The mechanical behaviour of the mouse carotid artery is highly nonlinear and anisotropic. To capture this behaviour, our model involved a relatively high number of unconstrained model parameters (n = 14) which were estimated over three consecutive optimisation steps. Because of this strongly nonlinear behaviour, the estimated parameters may not accurately capture the true mechanics of the arterial wall for loading conditions that differ considerably from those applied experimentally. However, our experimental protocol was specifically designed to yield a thorough viscoelastic characterisation of the artery over wide ranges of biaxial deformations which also include pseudo-physiological loading scenarios (Supplemental information, Figure S6). Within these boundaries, our model can be expected to capture well the viscoelastic behaviour of the tested arteries.

Finally, in cbQLV, nonlinearity in viscous behaviour is provided by the fact that the relative load bearing of the material constituents is deformation-dependent.
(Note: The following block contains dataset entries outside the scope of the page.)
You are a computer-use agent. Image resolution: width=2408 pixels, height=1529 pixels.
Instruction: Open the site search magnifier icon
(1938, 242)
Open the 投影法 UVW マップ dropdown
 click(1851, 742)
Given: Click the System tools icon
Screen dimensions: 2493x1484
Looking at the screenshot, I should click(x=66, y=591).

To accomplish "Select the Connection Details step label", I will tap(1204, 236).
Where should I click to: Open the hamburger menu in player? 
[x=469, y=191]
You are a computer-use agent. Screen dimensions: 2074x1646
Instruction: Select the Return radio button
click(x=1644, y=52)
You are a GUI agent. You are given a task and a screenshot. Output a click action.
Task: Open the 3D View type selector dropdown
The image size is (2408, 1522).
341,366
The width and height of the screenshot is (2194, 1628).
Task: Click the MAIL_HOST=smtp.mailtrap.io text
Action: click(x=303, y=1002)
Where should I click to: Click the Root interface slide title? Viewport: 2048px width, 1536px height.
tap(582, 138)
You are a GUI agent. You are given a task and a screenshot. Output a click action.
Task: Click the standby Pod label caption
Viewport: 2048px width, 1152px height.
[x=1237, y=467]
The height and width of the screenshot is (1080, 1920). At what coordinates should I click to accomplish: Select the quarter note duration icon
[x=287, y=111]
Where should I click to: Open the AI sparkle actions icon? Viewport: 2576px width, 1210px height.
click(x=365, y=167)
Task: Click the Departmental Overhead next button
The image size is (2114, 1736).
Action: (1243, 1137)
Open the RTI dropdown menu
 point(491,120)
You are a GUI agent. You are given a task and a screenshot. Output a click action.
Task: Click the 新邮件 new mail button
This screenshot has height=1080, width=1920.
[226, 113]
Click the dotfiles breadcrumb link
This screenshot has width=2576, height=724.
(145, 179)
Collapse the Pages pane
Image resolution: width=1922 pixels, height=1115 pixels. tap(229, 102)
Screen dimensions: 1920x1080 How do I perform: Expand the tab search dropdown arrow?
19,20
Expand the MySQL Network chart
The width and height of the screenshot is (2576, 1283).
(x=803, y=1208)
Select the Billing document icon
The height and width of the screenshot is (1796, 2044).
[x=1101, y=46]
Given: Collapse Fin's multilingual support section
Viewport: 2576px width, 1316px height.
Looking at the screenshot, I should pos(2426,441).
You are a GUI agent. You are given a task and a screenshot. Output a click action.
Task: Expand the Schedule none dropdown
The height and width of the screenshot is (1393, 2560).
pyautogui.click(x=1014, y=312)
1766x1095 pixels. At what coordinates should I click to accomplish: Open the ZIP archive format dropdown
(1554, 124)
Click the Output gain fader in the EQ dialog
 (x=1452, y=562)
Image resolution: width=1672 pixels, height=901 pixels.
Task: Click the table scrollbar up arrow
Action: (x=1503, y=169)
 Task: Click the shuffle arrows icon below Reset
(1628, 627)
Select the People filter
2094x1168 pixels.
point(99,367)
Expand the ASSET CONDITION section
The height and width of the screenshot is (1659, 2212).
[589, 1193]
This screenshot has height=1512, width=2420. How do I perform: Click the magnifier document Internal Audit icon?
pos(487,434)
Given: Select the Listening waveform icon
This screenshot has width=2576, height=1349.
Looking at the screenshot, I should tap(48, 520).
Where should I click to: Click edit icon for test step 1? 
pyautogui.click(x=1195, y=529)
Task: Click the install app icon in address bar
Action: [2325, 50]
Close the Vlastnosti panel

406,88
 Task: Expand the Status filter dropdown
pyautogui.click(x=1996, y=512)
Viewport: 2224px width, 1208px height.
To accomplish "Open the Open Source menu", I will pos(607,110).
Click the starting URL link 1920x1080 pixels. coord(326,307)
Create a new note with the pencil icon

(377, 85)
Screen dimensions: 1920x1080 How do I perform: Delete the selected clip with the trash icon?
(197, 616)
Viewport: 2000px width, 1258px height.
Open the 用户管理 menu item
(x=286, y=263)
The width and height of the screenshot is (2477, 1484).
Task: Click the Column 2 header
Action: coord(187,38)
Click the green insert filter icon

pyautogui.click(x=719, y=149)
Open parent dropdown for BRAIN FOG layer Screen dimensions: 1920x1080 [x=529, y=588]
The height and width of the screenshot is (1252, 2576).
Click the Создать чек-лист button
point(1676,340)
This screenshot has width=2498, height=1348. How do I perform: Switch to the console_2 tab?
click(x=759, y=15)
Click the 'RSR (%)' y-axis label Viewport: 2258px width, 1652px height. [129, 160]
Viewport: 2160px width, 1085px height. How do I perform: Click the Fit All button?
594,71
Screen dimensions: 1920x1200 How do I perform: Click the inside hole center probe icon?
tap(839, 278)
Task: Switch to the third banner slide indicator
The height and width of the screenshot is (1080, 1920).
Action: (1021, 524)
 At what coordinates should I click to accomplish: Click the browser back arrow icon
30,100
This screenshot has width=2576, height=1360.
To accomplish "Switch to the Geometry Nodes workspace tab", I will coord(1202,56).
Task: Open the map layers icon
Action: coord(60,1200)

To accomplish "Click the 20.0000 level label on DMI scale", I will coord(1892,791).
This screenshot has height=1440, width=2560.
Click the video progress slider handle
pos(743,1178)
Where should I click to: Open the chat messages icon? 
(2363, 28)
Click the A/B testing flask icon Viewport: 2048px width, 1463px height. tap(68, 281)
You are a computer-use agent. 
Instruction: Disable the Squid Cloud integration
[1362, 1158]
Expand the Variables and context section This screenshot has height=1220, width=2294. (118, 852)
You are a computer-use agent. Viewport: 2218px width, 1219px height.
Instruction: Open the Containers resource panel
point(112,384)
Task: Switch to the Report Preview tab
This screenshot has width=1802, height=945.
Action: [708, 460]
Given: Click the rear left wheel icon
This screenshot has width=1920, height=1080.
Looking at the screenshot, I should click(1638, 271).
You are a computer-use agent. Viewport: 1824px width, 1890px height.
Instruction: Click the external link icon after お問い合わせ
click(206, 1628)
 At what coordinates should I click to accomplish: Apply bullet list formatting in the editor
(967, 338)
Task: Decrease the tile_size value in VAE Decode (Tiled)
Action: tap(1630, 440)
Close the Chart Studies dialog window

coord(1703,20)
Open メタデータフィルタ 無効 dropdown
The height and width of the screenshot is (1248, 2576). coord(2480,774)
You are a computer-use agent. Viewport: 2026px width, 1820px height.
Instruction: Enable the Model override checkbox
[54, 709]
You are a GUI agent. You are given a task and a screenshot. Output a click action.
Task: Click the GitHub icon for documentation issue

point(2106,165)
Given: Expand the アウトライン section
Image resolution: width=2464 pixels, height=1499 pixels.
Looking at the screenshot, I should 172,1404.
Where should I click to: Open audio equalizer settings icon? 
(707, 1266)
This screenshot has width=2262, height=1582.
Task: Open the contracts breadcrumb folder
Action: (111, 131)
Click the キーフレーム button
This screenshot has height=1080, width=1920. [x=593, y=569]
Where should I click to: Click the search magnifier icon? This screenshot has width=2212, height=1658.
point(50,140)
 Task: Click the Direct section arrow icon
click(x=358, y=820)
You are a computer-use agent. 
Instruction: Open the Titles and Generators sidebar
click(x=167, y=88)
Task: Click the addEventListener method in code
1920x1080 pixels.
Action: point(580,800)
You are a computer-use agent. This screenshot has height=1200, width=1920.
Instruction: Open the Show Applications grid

This implies that, in agreement with experimental findings of previous works (Peña et al. 2011; Zou and Zhang 2011; Yang et al. 2011; Amabili et al. 2019a; Franchini et al. 2021), the modelled viscoelastic behaviour depends on both the acting pressure and the axial stretch. It is worth noting, however, that in our study the effect of axial stretch was only assessed in quasi-static protocol steps, thus providing limited information on its contribution to arterial viscosity. In future studies, the model accuracy could be further improved by subjecting the arterial wall to harmonic loading in the axial direction and/or to harmonic loading in the circumferential direction at different levels of constant axial stretch.

5 Conclusion

In this study, we proposed a constituent-based quasi-linear viscoelastic modelling framework for vascular applications. Compared to other viscoelastic modelling approaches, this framework (1) shows improved capture of fully nonlinear viscoelastic behaviours while using a unique set of deformation-independent model parameters, and (2) provides insight into the individual contributions of wall constituents to the wall viscoelasticity. Such model performance favours practical application and will, therefore, advance the characterisation of arterial mechanics under the varying loading conditions of in vivo physiology.